Sempre que teve arroubos centristas, o CDS falhou. O CDS/PP de Paulo Portas e o CDS/PP de Manuel Monteiro vieram responder ao falhanço da passagem ao centrismo de Freitas do Amaral que no princípio dos anos 90 deixava o partido com 4,4%, duas décimas acima dos 4,2% de Cristas nas legislativas.
Portas achava – e bem – que entre ele e a parede não podia haver mais nada. Ao falhanço da “centrista” Assunção Cristas sucedeu “Chicão”, o novo líder que iria conduzir as massas para a verdadeira direita. Mas, para que ninguém se assustasse muito, “Chicão” passou os primeiros tempos a jurar simpaticamente que não é tão à direita como o pintam. Para já, olhando as sondagens, o sucesso está a ser nulo.
Talvez por isso, e pela subida do fenómeno Ventura nos estudos de opinião, o CDS agora dedica-se a causas tão surreais como a contestar que um programa da nova telescola tenha incluído um excerto anódino de um programa do historiador Rui Tavares sobre a Exposição do Mundo Português. Se tudo se limitasse a um tweet do azougado Nuno Melo era como o outro. Mas não: o CDS entregou uma pergunta ao Governo (!), esse instrumento parlamentar dedicado a endossar protestos. Os deputados Telmo Correia, um histórico do partido, e Ana Rita Bessa querem “medidas para corrigir a situação de modo a que não se repita” (!!!). Isto porque Rui Tavares é “um político”.
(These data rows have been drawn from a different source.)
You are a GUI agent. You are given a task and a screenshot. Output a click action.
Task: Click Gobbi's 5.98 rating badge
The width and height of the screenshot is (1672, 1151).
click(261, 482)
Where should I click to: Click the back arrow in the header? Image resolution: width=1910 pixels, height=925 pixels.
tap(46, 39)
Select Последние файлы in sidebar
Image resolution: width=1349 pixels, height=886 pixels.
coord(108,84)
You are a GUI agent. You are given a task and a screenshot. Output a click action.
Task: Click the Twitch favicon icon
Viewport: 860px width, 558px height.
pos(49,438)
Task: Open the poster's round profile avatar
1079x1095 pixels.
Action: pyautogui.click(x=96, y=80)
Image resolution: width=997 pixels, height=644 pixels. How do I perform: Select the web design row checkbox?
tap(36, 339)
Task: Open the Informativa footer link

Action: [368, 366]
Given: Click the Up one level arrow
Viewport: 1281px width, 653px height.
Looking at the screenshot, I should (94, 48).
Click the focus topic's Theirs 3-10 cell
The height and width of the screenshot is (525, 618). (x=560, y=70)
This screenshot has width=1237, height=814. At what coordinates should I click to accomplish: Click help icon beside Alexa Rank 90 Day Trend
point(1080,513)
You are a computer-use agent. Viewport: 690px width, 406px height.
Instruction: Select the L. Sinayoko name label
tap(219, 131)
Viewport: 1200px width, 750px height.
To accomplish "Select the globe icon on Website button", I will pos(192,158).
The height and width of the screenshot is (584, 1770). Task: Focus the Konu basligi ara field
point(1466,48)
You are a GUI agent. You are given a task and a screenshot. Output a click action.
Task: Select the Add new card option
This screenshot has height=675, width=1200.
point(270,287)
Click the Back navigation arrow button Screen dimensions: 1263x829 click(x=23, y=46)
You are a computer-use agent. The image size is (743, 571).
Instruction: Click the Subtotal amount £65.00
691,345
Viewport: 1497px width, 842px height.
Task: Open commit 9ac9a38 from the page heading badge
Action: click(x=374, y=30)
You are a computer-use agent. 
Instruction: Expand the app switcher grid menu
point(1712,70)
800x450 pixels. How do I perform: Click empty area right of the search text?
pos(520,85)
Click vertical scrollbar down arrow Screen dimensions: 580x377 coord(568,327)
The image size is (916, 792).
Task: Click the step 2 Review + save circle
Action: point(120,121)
Além de se basear em factos falsos (Rui Tavares não “deu aulas na telescola”, a professora é que recorreu a uma parte de um programa com dois anos), o CDS mostra uma vertigem censória inacreditável que só tem um precedente delirante quando o seu histórico Nuno Abecasis, antigo presidente da Câmara de Lisboa, organizava manifestações à porta da Cinemateca por causa da exibição do filme de Godard Je Vous Salue, Marie, prometendo “escaqueirar tudo”. Mas estávamos em 1985.
O CDS de 2020 enfrenta um problema grave, o da sua própria sobrevivência enquanto partido relevante. Com a ascensão de Ventura nos estudos de opinião começa a haver algo – perigoso – entre o partido e a parede. Concorde-se ou não com as suas ideias, o CDS faz falta à democracia portuguesa. Mas este nível de intervenções no espaço público mostra como está confinado num labirinto de irrelevância do qual talvez já não vá sair e isso tem consequências graves para o regime tal como o conhecemos.